» **REQUIRED WORK**
Render the lines between the one containing "Task: Open Reporting interval (ri) help icon" and the one containing "Action: pos(356,680)", inclusive, as a Markdown table with the columns Row and Text, omitting blank lines.

» **GIVEN RECORDS**
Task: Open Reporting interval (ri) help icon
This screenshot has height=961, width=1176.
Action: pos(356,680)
* * *
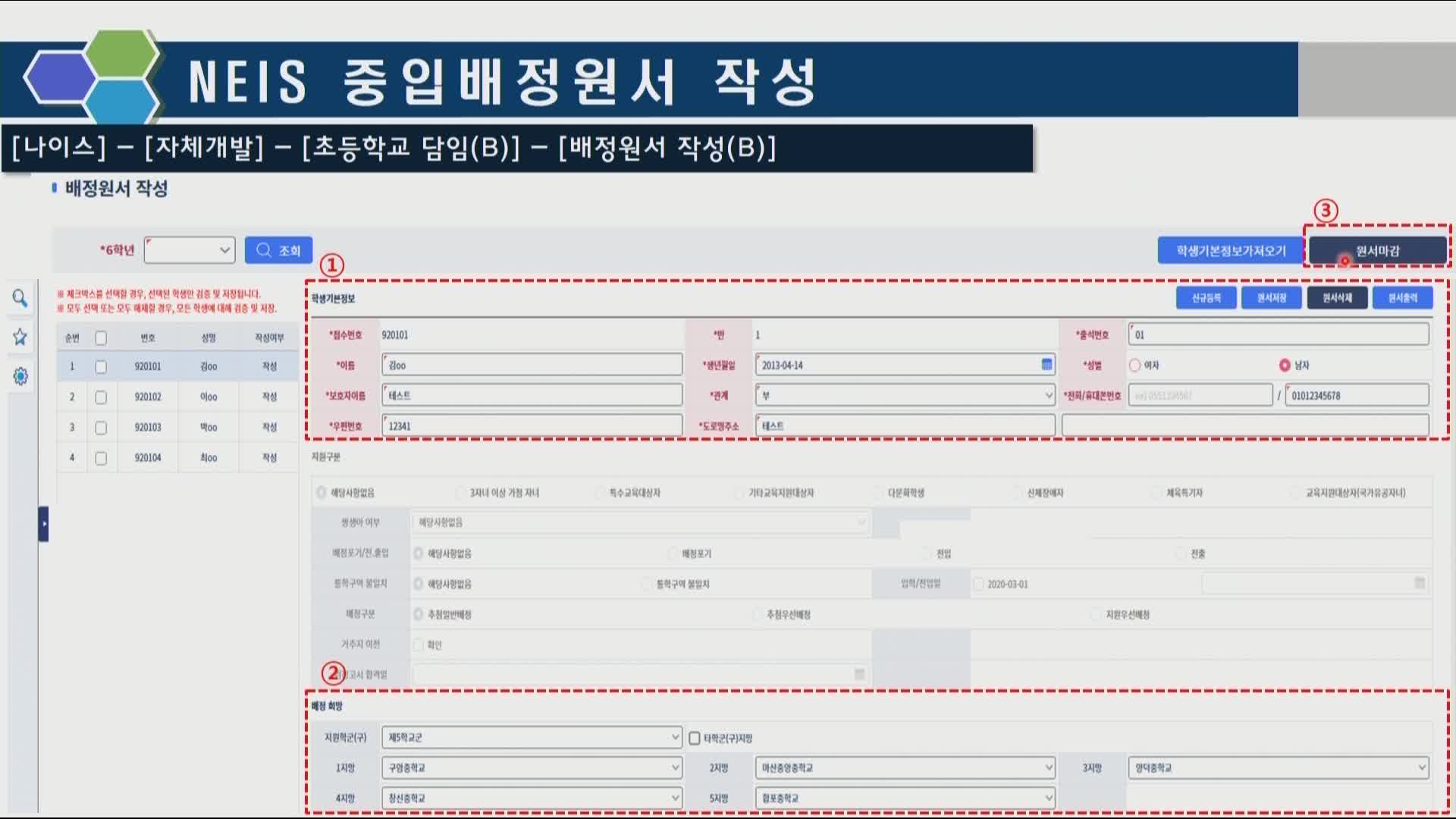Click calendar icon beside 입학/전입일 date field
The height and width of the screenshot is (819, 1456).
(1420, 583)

» **TASK SOLUTION**
| Row | Text |
|---|---|
| 1 | Task: Open Reporting interval (ri) help icon |
| 2 | This screenshot has height=961, width=1176. |
| 3 | Action: pos(356,680) |